Problem with CUDA when installing PyFR on Windows10

Dear all,

I was trying to install PyFR.1.12.2 on a new workstation, equipped with AMD Ryzen Threadripper 3970X 32-Core Processor and Nvidia GeForce RTX 2070 SUPER running Windows 10. I could have made it successfully on a Linux system with a virtual machine such as VMware, but due to the lack of PCIe passthrough, I couldn’t get the best performance with the help of GPUs. Thus, I would be certainly loved to give it a try, following the installation steps that Nolan_Dyck posted. I built a virtual environment under Anaconda and debug the code with Pycharm, using pip install -e . as the post illustrated. However, every compilation went well until the 13th step Test the couette_flow_2d example in pyfr!. The error showed that the cuda.dll couldn’t be found in the code, while I searched nothing relates to the cuda.dll through the whole CUDA path directory either.

I had installed all the dependencies pyfr needs. The CUDA Toolkit11.1 was installed and it’s lib was also included in the path. So it’s quite confusing that CUDA module didn’t work.

It should be noted that I had modified the backend components in ini file as follows:

[backend-cuda]
device-id = local-rank
mpi-type = cuda-aware
block-1d = 64
block-2d = 128

The error was like the following:

PS G:\PyFR\pyfr\examples\couette_flow_2d> pyfr run -b cuda -p .\couette.pyfrm .\couette_flow_2d.ini
Traceback (most recent call last):
  File "g:\pyfr\pyfr\pyfr\ctypesutil.py", line 57, in load_library
    return ctypes.CDLL(lname)
  File "G:\software\envs\pyfr_tf\lib\ctypes\__init__.py", line 373, in __init__
    self._handle = _dlopen(self._name, mode)
FileNotFoundError: Could not find module 'cuda.dll' (or one of its dependencies). Try using the full path with constructor syntax.

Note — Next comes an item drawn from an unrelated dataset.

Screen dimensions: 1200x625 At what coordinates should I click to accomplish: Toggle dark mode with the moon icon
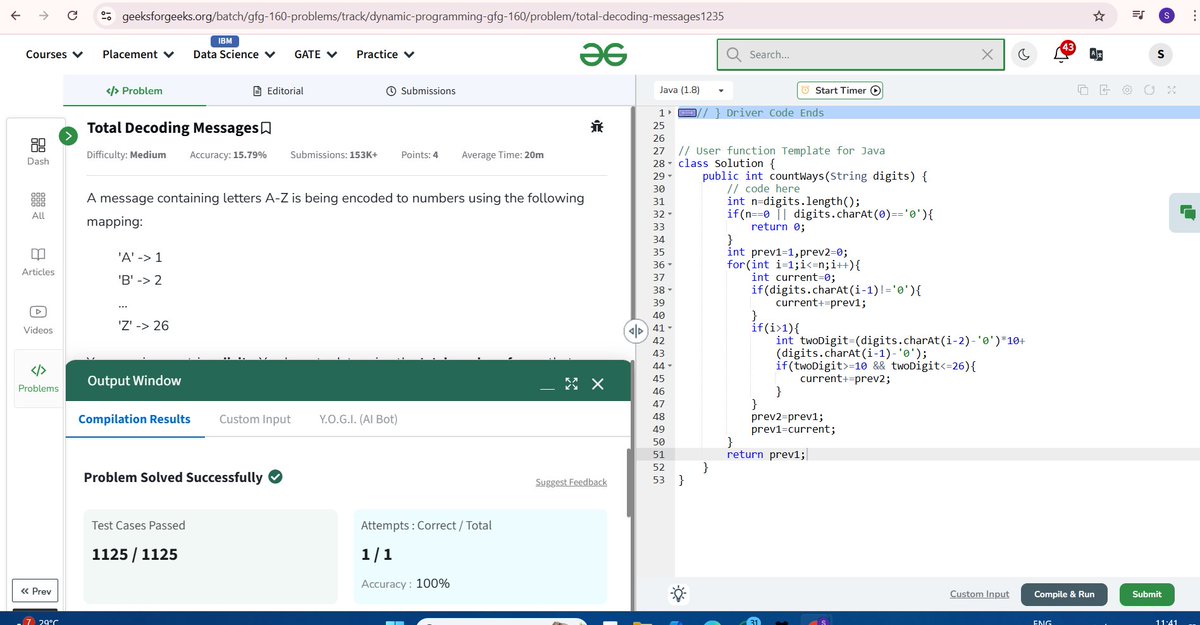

During handling of the above exception, another exception occurred:

Traceback (most recent call last):
  File "G:\software\envs\pyfr_tf\Scripts\pyfr-script.py", line 33, in <module>
    sys.exit(load_entry_point('pyfr', 'console_scripts', 'pyfr')())
  File "g:\pyfr\pyfr\pyfr\__main__.py", line 117, in main
    args.process(args)
  File "g:\pyfr\pyfr\pyfr\__main__.py", line 250, in process_run
    _process_common(
  File "g:\pyfr\pyfr\pyfr\__main__.py", line 226, in _process_common
    backend = get_backend(args.backend, cfg)
  File "g:\pyfr\pyfr\pyfr\backends\__init__.py", line 12, in get_backend
    return subclass_where(BaseBackend, name=name.lower())(cfg)
  File "g:\pyfr\pyfr\pyfr\backends\cuda\base.py", line 20, in __init__
    self.cuda = CUDA()
  File "g:\pyfr\pyfr\pyfr\backends\cuda\driver.py", line 233, in __init__
    self.lib = CUDAWrappers()
  File "g:\pyfr\pyfr\pyfr\ctypesutil.py", line 14, in __init__
    lib = load_library(self._libname)
  File "g:\pyfr\pyfr\pyfr\ctypesutil.py", line 66, in load_library
    raise OSError(f'Unable to load {name}')
OSError: Unable to load cuda

I was wondering if anyone ever met a similar problem when running PyFR on windows10? Thanks for any advices!

Regards, Thatcher

Locate the directory with cuda.dll. Then before running PyFR export the environment variable

set PYFR_LIBRARY_PATH="C:\path\to\dir"

and we will search this directory for cuda.dll. More precisely, you can also do (bash export notation)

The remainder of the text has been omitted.